Exercise
Repeat the data exactly, every last line of it.

Records for this task
>>>
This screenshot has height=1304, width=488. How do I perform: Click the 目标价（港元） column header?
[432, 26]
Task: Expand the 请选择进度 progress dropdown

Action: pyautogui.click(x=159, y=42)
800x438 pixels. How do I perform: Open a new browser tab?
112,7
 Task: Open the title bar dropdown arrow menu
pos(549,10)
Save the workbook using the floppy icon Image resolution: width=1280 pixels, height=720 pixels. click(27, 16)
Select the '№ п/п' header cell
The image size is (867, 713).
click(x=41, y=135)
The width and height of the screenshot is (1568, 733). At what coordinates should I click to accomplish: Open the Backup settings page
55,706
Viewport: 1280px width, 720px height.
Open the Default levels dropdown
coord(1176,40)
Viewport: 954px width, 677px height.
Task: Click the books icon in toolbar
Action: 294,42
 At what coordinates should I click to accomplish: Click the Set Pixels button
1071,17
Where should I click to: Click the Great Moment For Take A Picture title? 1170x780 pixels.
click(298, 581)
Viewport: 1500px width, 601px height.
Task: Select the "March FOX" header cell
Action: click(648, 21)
<<<
Response for this exercise
This screenshot has height=1304, width=488. How do I perform: Click the 目标价（港元） column header?
[432, 26]
Task: Expand the 请选择进度 progress dropdown

Action: pyautogui.click(x=159, y=42)
800x438 pixels. How do I perform: Open a new browser tab?
112,7
 Task: Open the title bar dropdown arrow menu
pos(549,10)
Save the workbook using the floppy icon Image resolution: width=1280 pixels, height=720 pixels. click(27, 16)
Select the '№ п/п' header cell
The image size is (867, 713).
click(x=41, y=135)
The width and height of the screenshot is (1568, 733). At what coordinates should I click to accomplish: Open the Backup settings page
55,706
Viewport: 1280px width, 720px height.
Open the Default levels dropdown
coord(1176,40)
Viewport: 954px width, 677px height.
Task: Click the books icon in toolbar
Action: 294,42
 At what coordinates should I click to accomplish: Click the Set Pixels button
1071,17
Where should I click to: Click the Great Moment For Take A Picture title? 1170x780 pixels.
click(298, 581)
Viewport: 1500px width, 601px height.
Task: Select the "March FOX" header cell
Action: click(648, 21)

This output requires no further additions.